Ometepe Island, Nicaragua: After the intense heat of Leon and Granada, I caught a bus and ferry combination to Ometepe in hopes of finding cool island breezes and getting off the grid for a few days. Ometepe, an unspoiled refuge in the middle of Lake Nicaragua, is an island formed by two separate volcanoes. Concepcion lies to the north, Maderas to the south, and they are joined together by a thin isthmus in the center. Concepcion (the one above that looks like a perfect cone) towers to an impressive 1,610 meters and is still considered an “active volcano.” The last strong eruption occurred in 1977, but the volcano continues to emit ash explosions and emergency evacuation routes are still signposted around the island. Sister Maderas Volcano sits to the south and reaches to a shorter 1,394 meters. Though both slopes are popular hiking routes for avid trekkers, it was much too rainy during our stay to tackle either summit.
A lonely figure-eight road circumnavigates the island; some parts are paved, others are riddled with pot holes and broken boulders. There are no stoplights, and I don’t recall encountering many stop signs either. There is more of a “pause and check” sort of system for the slow buses, mopeds, bicycles, pickups, horse carts, and cow herds that circle the island.

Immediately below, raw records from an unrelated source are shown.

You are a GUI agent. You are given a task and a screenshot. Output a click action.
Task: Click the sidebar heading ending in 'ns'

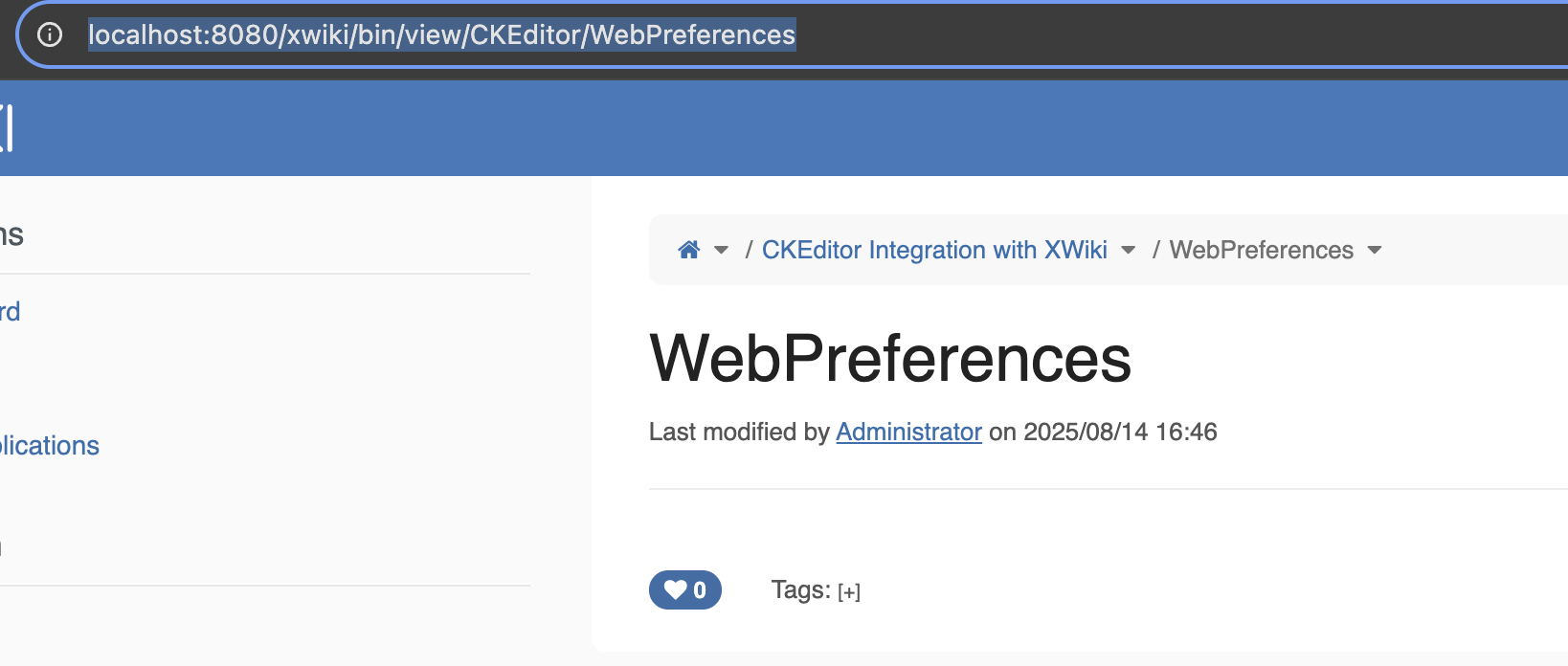[11, 234]
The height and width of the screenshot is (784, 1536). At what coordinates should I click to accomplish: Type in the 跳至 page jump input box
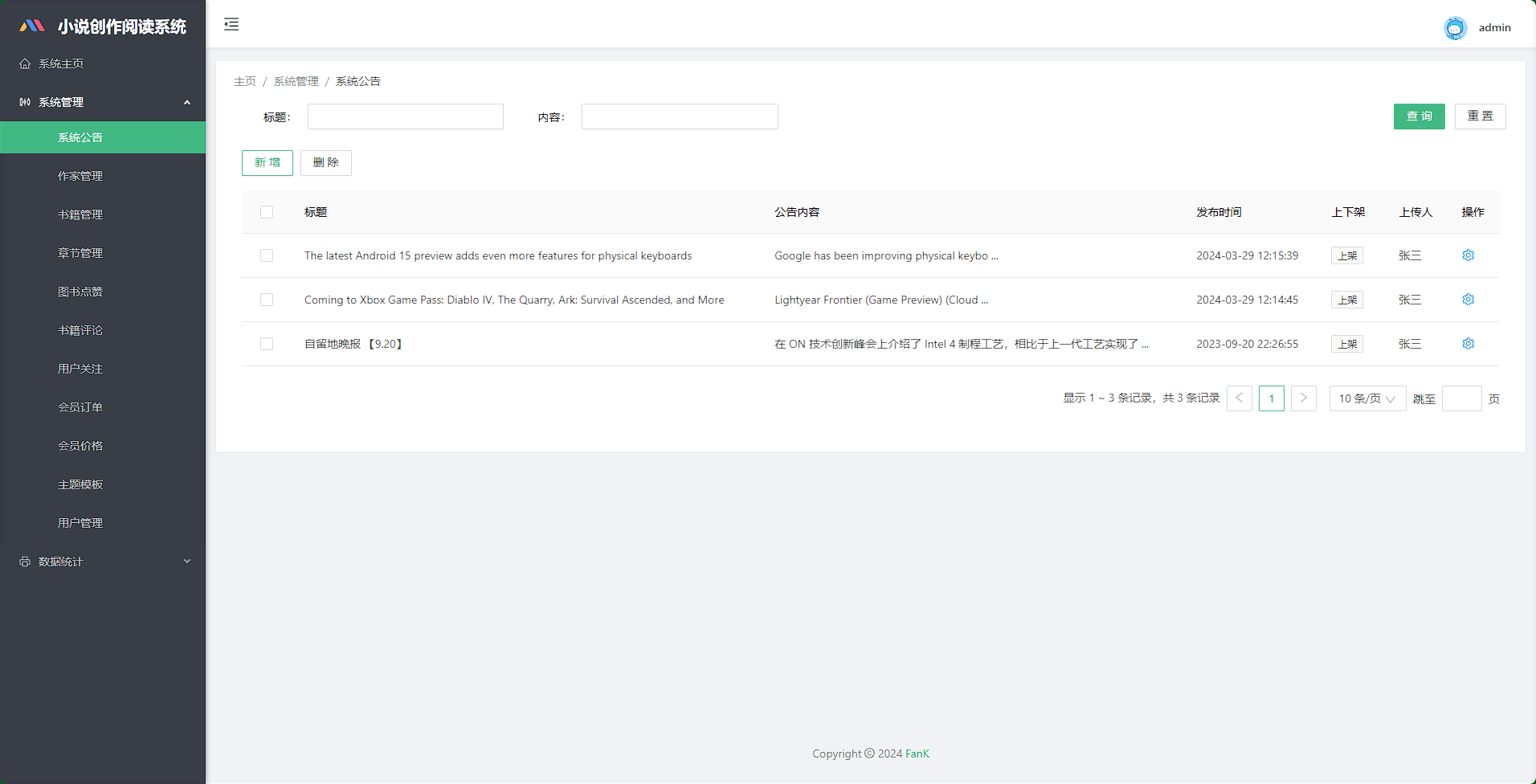[1462, 398]
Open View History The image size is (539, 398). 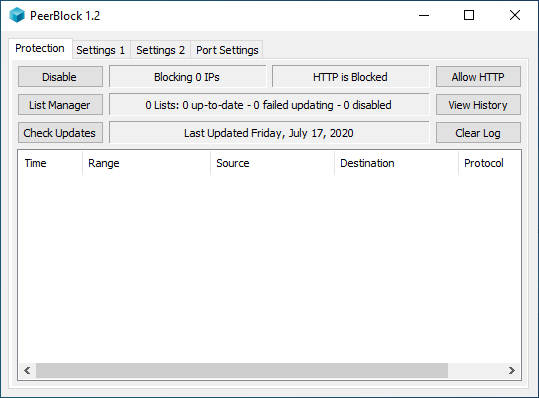pos(478,105)
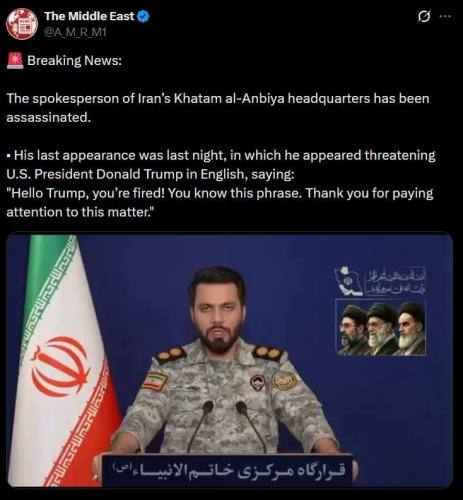This screenshot has height=500, width=463.
Task: Select the Breaking News heading text
Action: (x=74, y=61)

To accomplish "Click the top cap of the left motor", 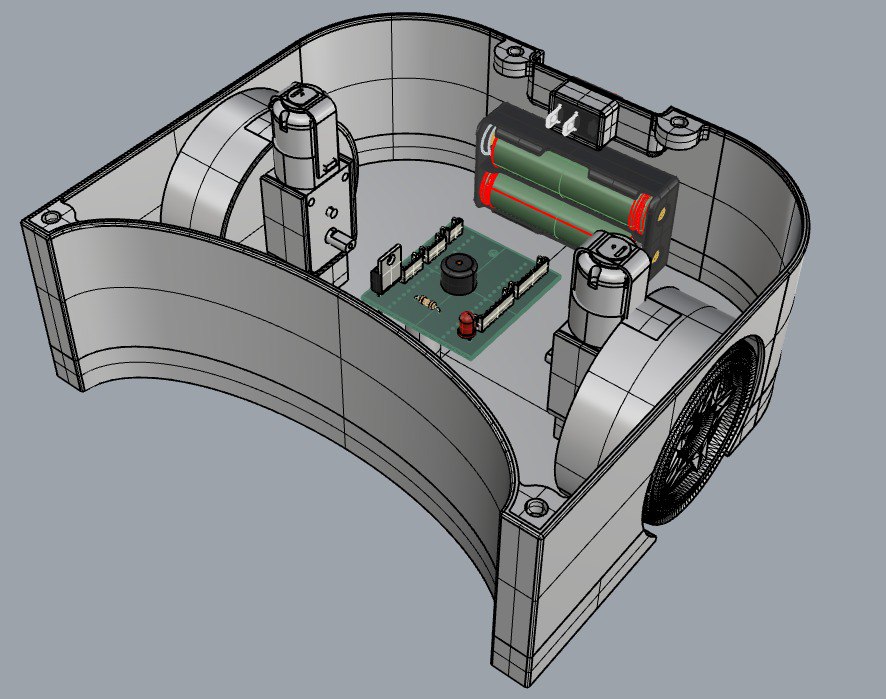I will pyautogui.click(x=298, y=100).
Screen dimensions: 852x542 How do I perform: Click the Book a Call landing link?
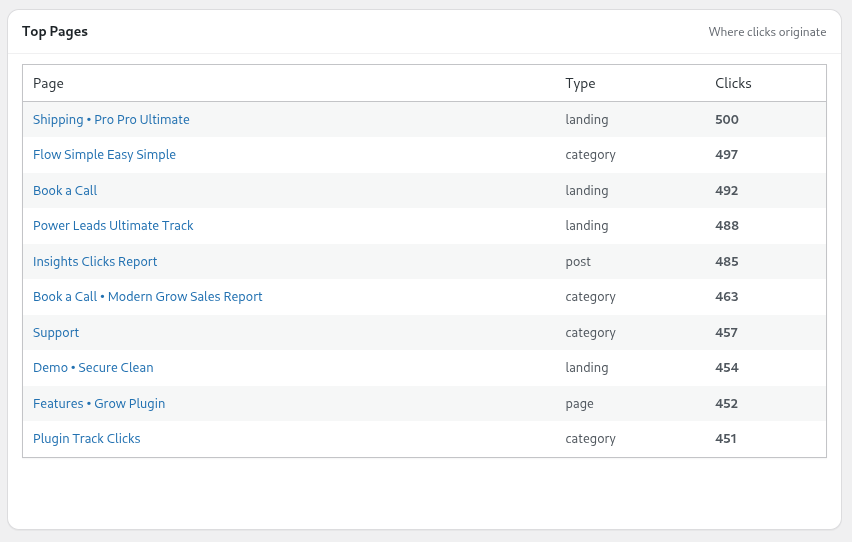[x=65, y=191]
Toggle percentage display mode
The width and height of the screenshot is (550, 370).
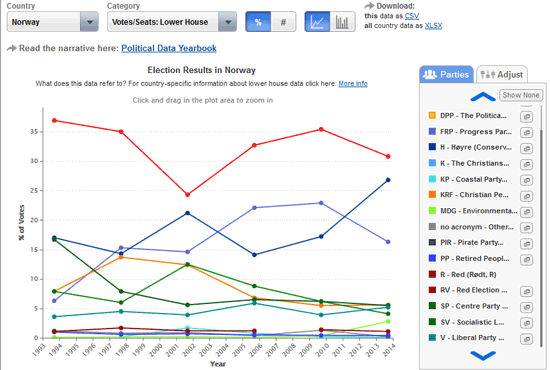tap(258, 22)
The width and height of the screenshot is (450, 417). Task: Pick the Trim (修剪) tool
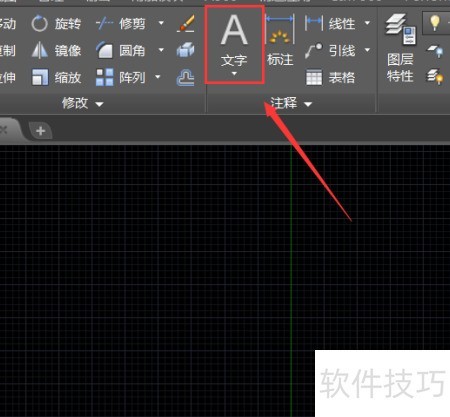pos(121,24)
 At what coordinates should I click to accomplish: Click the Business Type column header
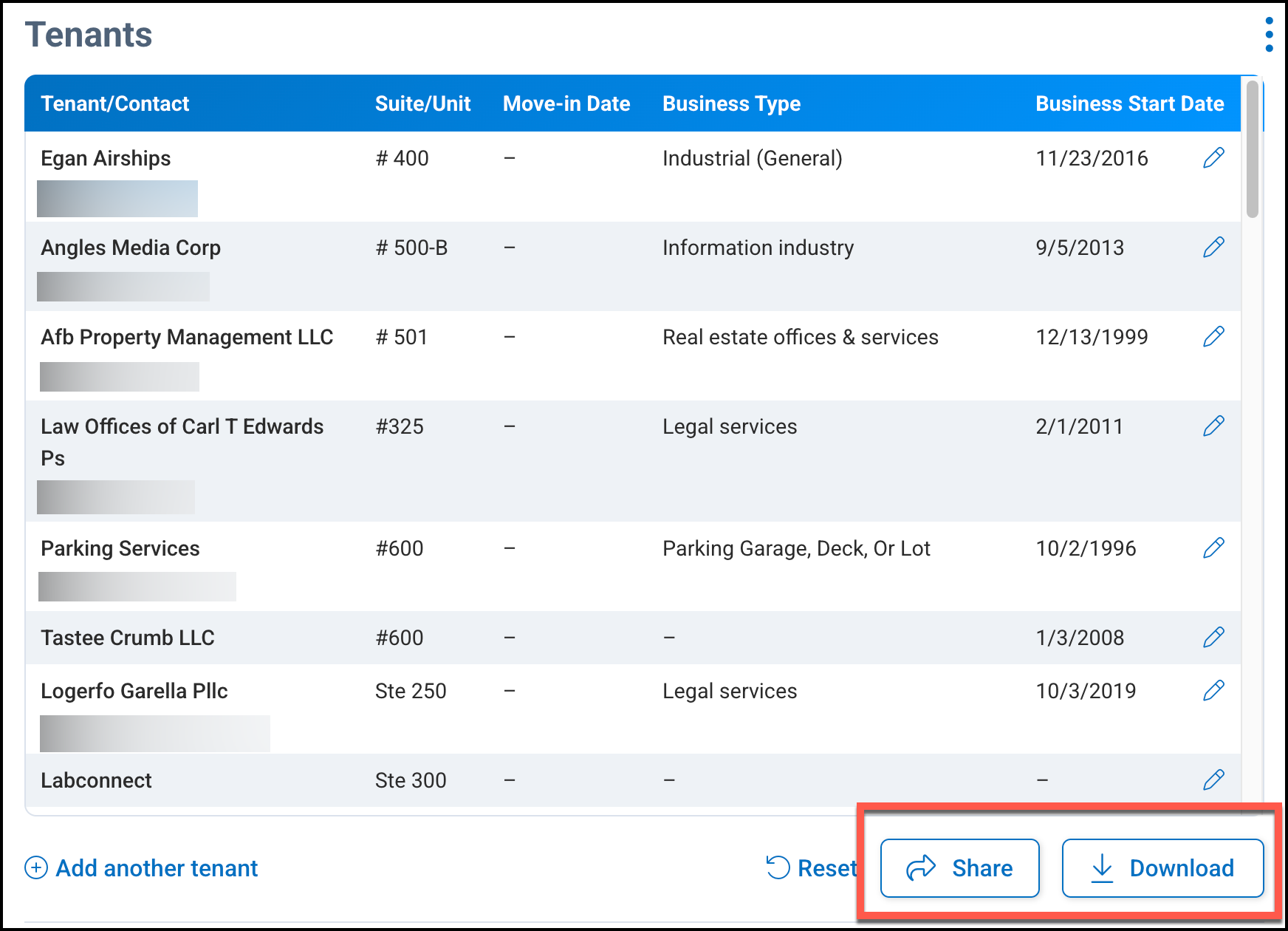[x=731, y=103]
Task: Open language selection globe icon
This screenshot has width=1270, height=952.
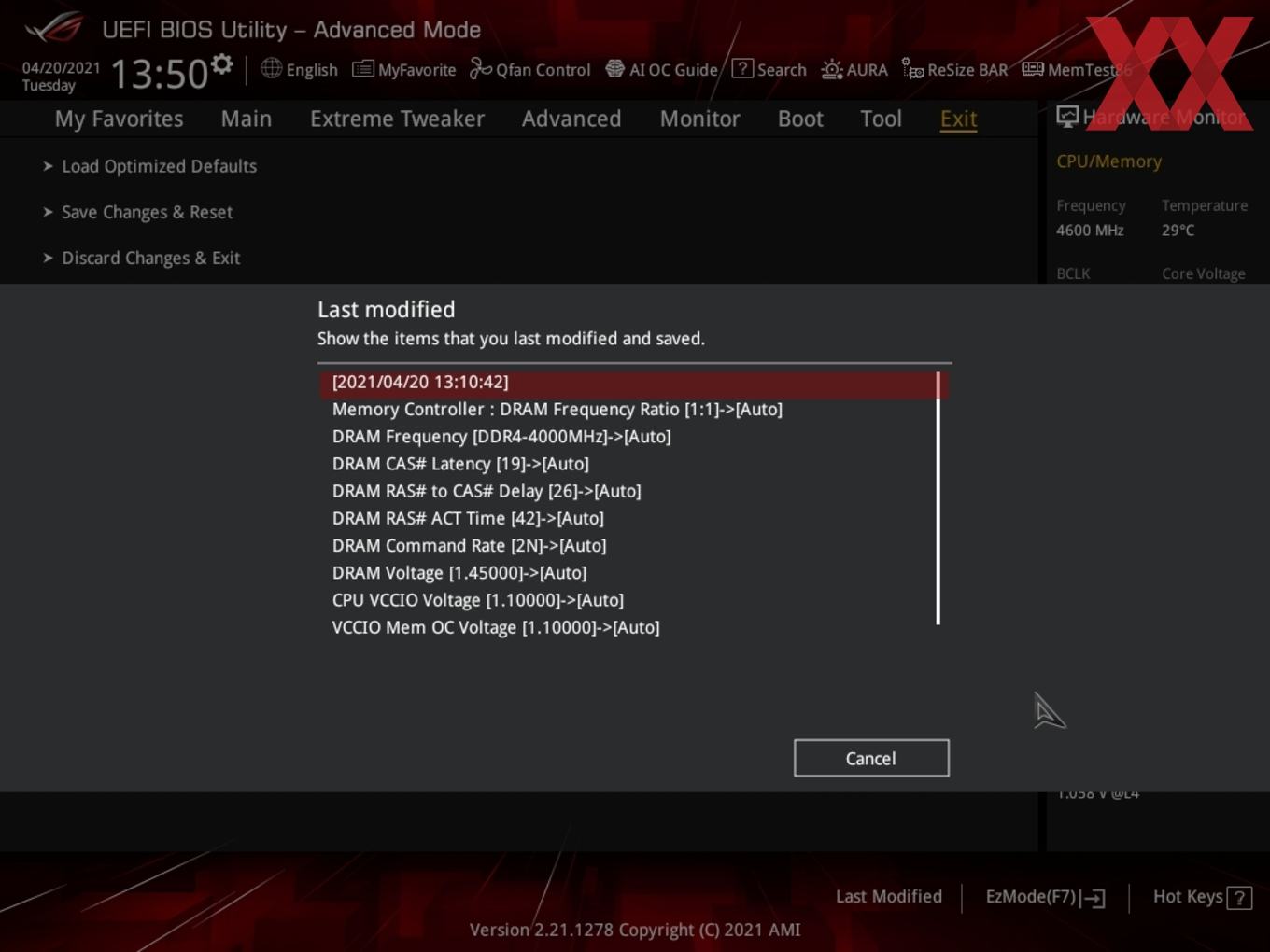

We chose to stay at Zopilote Lodge, an eco-hostel all the way down on the south island. The local bus dropped us off on the road outside of Zopilote’s property and pulled away in a cloud of dust. Then thunder cracked, and it began to rain – I mean, the heavens opened up and it poured. What followed was a rather wet, uncomfortable hike as we tromped another 30 minutes with our backpacks up the slippery, forest path to the lodge. Mud-soaked, irritable, and shivering, I barely raised an eyebrow when told that our “beds” would be hammocks. For $4 a night, I didn’t complain, though I was a bit cranky when the wind switched directions at 2 a.m. and blew the driving rain directly into my hammock, immediately soaking everything I owned.
And I soon learned that things don’t dry well in the tropical jungle.
Bicycling Ometepe Island: Luckily, the sun was shining by 6 a.m., and I took advantage of Zopilote’s complimentary 90 minute Hatha yoga session. Refreshed and loosey-goosey from stretching, it seemed like a great idea to continue the day by bike riding around the island. I teamed up with two German girls, and for $5 we rented some run-down bikes from the man at the bottom of the hill. Then away we went!
Now Ometepe Island is a fairly hilly island, and our bikes did not have working gears. The brakes actually only performed about 12% of the time too. Though we managed to cycle to the top of most of the hills (with a lot of pain and a few curse words), I will admit that I dismounted and walked my bike down the slopes of the steeper hills for fear of sailing headfirst into the pavement. There are some things even Adventurous Ashley will not do.
That being said, since I wasn’t preoccupied with giving myself a concussion, I had the perfect opportunity to take plenty of photos of local life around me.
Under the cloud-covered peaks of Conception and Maderas, we followed the winding road through Santa Cruz, Playa Santa Domingo, and up to Altagracia, passing banana plantations, pasture land, and lake-shore beaches..
It was a peaceful setting. Cows, horses, and pigs walked down the main road, grazed in thick grasses along the roadside, or even snoozed in the middle of the street. Roosters scurried through dirt yards, children played games with sticks and rocks, and locals cycled by, their rickety units loaded up with coconuts, pigs, and chicken crates.
Small villages dot the island, and we passed a handful of small schools and one room churches. Sweet scenes like this awaited us around every corner. This boy was cutting his horse’s tail and paused to give us a charming grin.
Most of the friendly locals make a living from farming, fishing, and tourism. This man was the local mechanic in Santa Cruz, and he obviously loved his blue truck.
I’m still amazed at how many women I see washing clothes in the rivers, lakes, bays, and water-filled ditches around Central America. After hand washing my own clothes for a mere three months, I am selfishly looking forward to using a washing machine upon arriving home. Meanwhile, these industrious women frequent the same watering holes to clean enormous piles of home goods and clothing every single day. They certainly live a simple, yet highly infectious, way of life.
My bicycling trio arrived back at Zopilote at 5:00 p.m. with sore legs, sunburns, and soggy clothes from the rain showers we encountered later in the day. Needless to say, we thoroughly enjoyed (and deserved) taking advantage of pizza night at our hostel. Though the light rain eventually gave way to severe thunderstorms (and another wet night in the hammock), I believe we had an excellent first day on Ometepe Island.